A principal hipótese para explicar a nova onda de mortes que atingiu as cadeias de Manaus nesta semana é um racha entre lideranças da facção FDN (Família do Norte), a mais poderosa da região Norte. Parte dessa suspeita surgiu por meio de informações fornecidas pelos próprios criminosos em mensagens enviadas aos “filiados”.
O chamado “salve geral”, obtido pelo jornal O Estado de S. Paulo explica em 1,6 mil palavras as razões para a divisão e como um dos grupos prepara a continuidade das atividades criminosas no Estado. O salve data de 27 de maio, segundo dia de ataques nas cadeias, que terminou com 55 mortos. “Esse salve é para expor a todos a maior conspiração de todos os tempos, toda sujeira que vamos apresentar aqui foi orquestrada pelo JB e passada através da mulher dele, a Sheila, para seus subordinados”, diz a mensagem.
JB é João Pinto Carioca, o João Branco, um dos expoentes da FDN, detido em uma unidade prisional federal, e a mulher citada é Sheila Maria Faustino Peres. O texto é escrito por quem supostamente João Branco pretendia atacar: aliados de José Roberto Fernandes, o Zé Roberto da Compensa, outro fundador da facção, também detido em presídio federal e chamado pelo Ministério Público Estadual de “o capo de tutti capi” (chefe de todos os chefes).
Investigação da polícia e do MP mostrou que Branco, Zé Roberto e um terceiro cabeça, Gelson Lima Carnaúba, o Mano G, articularam as ordens para a eliminação de integrantes do PCC (Primeiro Comando da Capital), no massacre que ocorreu em 2017, com 56 mortes.
Depois da eliminação dos rivais, a FDN passou a enfrentar divergências internas. “Tudo começou há muito tempo atrás quando o JB decidiu que queria ser o dono de tudo. Ele sabia que para ter sucesso teria que tirar nosso número 1 de cena”, continua o salve, referindo-se a Zé Roberto. Os investigadores têm delineado que João Branco pretendia criar uma dissidência maior que a facção original, que seria denominada FDN Pura.
Relatório de inteligência da Secretaria da Administração Penitenciária (Seap) do Amazonas, de 22 de maio, também mostrou que o sistema poderia sofrer uma nova instabilidade diante da tentativa do grupo de João Branco de tomar o poder.

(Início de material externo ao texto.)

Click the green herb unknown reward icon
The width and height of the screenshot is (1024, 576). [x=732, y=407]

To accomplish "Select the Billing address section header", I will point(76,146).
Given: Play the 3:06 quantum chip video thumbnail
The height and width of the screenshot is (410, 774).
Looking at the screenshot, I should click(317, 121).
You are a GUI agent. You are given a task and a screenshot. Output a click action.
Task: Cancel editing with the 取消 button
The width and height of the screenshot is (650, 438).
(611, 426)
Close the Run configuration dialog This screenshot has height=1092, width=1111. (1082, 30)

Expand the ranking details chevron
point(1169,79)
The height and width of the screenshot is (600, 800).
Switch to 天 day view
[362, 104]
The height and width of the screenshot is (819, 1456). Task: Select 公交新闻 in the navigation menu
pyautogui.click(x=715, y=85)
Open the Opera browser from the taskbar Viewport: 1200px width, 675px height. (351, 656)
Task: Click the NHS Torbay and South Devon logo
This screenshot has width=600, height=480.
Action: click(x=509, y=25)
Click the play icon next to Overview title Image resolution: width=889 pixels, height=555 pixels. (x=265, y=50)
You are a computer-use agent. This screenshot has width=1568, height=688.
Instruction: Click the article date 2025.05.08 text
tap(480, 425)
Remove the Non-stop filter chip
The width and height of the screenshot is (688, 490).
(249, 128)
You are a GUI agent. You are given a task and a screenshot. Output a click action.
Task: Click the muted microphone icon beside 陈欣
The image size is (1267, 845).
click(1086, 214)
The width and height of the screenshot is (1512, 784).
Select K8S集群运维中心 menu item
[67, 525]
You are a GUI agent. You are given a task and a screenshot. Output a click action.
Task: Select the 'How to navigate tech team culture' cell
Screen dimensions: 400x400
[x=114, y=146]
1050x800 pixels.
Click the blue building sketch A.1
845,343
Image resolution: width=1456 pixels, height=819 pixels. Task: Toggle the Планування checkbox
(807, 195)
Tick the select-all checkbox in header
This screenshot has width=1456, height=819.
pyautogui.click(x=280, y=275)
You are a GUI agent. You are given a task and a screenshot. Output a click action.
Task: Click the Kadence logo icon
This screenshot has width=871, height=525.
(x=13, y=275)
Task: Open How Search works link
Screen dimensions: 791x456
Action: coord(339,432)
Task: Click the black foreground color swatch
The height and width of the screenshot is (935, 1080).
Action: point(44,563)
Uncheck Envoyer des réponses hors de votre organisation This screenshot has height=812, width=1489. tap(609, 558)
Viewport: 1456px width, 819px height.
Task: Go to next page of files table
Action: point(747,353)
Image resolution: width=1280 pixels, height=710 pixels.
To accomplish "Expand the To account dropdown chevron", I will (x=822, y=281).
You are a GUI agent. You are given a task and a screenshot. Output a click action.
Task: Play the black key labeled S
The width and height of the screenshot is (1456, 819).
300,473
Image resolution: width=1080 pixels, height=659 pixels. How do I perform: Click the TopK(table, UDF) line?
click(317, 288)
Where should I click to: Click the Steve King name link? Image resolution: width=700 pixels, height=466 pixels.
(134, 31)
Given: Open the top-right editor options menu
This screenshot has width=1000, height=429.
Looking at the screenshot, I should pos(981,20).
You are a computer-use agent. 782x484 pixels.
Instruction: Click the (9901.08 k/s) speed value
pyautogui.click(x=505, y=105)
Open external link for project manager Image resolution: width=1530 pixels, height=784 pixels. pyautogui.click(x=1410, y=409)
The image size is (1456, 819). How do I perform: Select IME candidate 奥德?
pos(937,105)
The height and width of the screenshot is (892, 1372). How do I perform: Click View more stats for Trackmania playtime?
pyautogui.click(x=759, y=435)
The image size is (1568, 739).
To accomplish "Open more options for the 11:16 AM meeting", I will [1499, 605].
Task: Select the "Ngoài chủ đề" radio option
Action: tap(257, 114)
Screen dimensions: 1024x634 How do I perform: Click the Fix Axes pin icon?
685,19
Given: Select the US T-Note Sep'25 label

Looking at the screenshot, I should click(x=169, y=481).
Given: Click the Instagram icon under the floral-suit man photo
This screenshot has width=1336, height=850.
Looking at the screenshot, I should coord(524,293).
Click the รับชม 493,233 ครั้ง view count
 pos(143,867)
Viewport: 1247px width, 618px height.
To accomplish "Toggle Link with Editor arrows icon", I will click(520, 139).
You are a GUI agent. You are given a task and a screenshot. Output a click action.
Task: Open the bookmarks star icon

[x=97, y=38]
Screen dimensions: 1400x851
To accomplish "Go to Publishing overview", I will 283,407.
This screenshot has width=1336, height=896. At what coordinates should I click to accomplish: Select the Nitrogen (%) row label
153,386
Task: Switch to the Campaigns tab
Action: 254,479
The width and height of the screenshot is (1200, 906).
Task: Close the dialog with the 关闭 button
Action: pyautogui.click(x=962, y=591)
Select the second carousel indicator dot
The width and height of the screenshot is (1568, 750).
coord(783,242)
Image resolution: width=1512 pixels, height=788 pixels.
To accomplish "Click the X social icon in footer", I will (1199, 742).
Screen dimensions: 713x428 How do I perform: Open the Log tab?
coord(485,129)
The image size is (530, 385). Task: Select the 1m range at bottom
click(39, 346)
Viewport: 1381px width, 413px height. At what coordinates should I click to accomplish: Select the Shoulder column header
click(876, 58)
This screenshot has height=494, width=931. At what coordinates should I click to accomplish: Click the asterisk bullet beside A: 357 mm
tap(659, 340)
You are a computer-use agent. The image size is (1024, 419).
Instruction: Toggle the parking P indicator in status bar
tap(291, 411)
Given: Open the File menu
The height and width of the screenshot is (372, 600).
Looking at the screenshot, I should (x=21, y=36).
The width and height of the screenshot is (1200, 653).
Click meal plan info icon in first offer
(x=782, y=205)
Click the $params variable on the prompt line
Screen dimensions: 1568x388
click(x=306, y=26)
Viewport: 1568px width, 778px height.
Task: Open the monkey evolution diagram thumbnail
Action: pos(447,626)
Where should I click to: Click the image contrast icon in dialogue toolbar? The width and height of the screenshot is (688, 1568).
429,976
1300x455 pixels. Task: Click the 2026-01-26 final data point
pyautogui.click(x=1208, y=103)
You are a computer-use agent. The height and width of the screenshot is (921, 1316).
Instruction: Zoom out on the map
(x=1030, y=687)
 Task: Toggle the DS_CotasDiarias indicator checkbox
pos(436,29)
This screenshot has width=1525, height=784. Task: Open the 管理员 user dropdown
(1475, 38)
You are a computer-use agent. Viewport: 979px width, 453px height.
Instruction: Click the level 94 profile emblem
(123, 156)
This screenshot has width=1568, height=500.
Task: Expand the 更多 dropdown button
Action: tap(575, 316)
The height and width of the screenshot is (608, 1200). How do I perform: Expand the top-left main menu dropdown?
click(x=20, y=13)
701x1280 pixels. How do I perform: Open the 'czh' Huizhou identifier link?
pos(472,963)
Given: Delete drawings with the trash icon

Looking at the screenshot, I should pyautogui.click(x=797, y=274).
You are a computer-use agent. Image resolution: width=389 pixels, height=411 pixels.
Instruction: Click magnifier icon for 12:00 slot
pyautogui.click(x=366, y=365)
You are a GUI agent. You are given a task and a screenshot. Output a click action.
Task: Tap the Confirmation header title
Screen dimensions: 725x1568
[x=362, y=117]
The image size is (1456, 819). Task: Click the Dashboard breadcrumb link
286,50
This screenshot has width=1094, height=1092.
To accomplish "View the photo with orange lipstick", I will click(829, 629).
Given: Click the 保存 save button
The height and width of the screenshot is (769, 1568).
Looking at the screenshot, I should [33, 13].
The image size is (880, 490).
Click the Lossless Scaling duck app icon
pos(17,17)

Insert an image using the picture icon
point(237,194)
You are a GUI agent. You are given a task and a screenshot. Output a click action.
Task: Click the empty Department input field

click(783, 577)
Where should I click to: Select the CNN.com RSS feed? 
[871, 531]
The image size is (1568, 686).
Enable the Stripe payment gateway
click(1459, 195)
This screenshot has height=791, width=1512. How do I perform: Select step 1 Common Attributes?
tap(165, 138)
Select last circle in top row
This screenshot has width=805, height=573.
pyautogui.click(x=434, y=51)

Isso se deveria principalmente por uma suspeita de que o grupo de Zé Roberto estava perdendo espaço na venda de drogas e no interior dos presídios
Reviravolta
A inteligência mostrou, segundo o secretário da Administração Penitenciária, Marcus Vinícius Almeida, que o grupo dissidente pretendia atacar na madrugada de segunda para terça e o principal foco seria o Centro de Detenção Provisória Masculino. Mas o plano foi descoberto, e quem seria vítima agiu primeiro.
“O plano era matar de forma covarde, à base de trairagem, os principais cabeças da FDN-AM”, relata o salve do grupo de Zé Roberto. “Porém o plano não saiu como JB desejava e graças a Deus eles não conseguiram dar sequência na conspiração porque nós descobrimos.”
“Poucas pessoas na organização poderiam desafiar o Zé Roberto. João Branco é uma delas”, diz o procurador da República Edmilson Barreiros, que participou da Operação La Muralla, a primeira a investigar a organização da FDN em 2015.
Os investigadores acreditam que o grupo de Zé Roberto tenha deflagrado o ataque e assassinado 15 presos no Complexo Penitenciário Anísio Jobim (Compaj). No dia seguinte, morreram 5 no CDPM e outros 25 no Instituto Penal Antônio Trindade.